Серафим лично придерживал тяжелую дубовую дверь.
Он взглянул на пушку. Зеленая спокойная, она стояла, как всегда. Дым от выстрела давно рассеялся. Что могло зацепить Наталью? Он поискал глазами банер, если бы он ударил ее, он бы...
Банер лежал в нескольких шагах от него. Он направился к нему и поднял. Никакого следа... Ровный и гладкий.

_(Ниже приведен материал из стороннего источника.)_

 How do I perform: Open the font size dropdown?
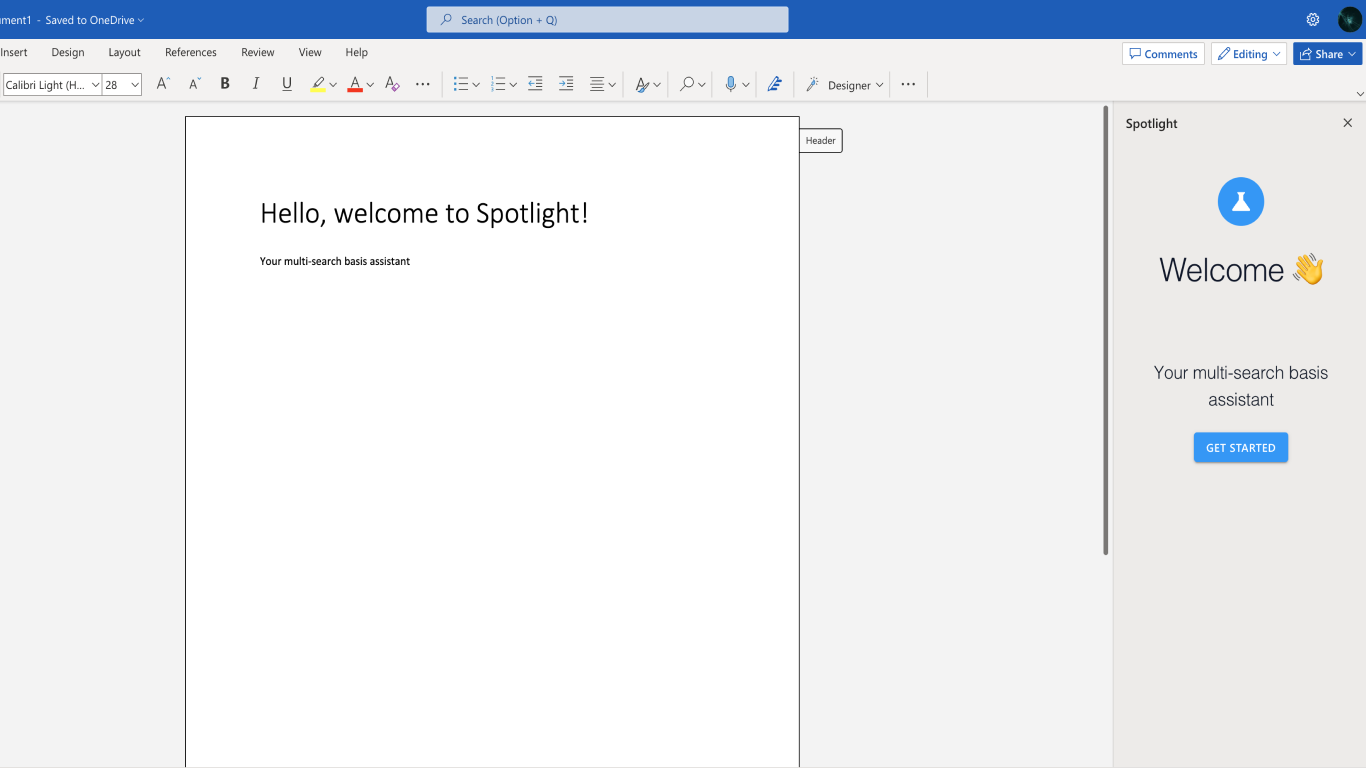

— Странно, — услышал он голос за спиной и обернулся. Рядом с ним стоял его приятель-гусар, почесывал темную бороду. — Что-то не вяжется одно с другим, — сказал он. Саша молчал. — Ее могло обжечь порохом, но... разве могло ударить банером? Могло бы, если бы она засунула его слишком быстро после выстрела внутрь с сухой тряпкой на конце. Но смотри, он мокрый... Порох не мог вытолкнуть его, а значит, и задеть ее, если она оказалась у него на пути. — Он помолчал. — Не сочти меня бездушным, но... Тебе не кажется, что это спектакль?
— То есть? — отозвался Саша и внимательно посмотрел на гусара.
— Твоя Наталья всегда умела изображать живые картины. Вспомни институтские праздники прежних времен.
— Но кровь...
— Я кое-что нашел. — Он ухмыльнулся и раскрыл ладонь. — Знаешь, что это? — Андрей открыл руку, и Саша увидел что-то вроде резинового напалечника. В нем были остатки красной жидкости.
— Догадываюсь, — хмыкнул Саша, присмотревшись к предмету из тонкой резины.
— Интересно, он... ее подтолкнул или она сама? — приятель-гусар кивнул в сторону дома Серафима Скурихина.
Саша махнул рукой:
— Мне это давно не интересно.
Гусар кивнул.
— Про таких говорят — в ней пропала актриса. Впрочем, нет. Мы все в клубе играем, а значит, актерствуем. Она тоже. Это одна из милых затей, неизбежных, когда живешь в таком маленьком местечке, как разъезд Дорадыковский. Если ничем себя не займешь, то тебя займут. Водкой или пивом.
— Есть кому, — согласился Саша, кивнув в сторону дома Серафима. Дом, умело подсвеченный, походил на хрустальный терем в этот зимний вечер. Он сейчас ничего не чувствовал — ни волнения, ни страха. — Отдай мне. — Он протянул руку.
— Думаешь, Наталья затеет дело против тебя?
— Я затею дело, — бросил он. — Развод. Она мне его даст скорее, если я поднесу такой подарок.
— Понимаю, — тихо сказал гусар. — Она ставила условие?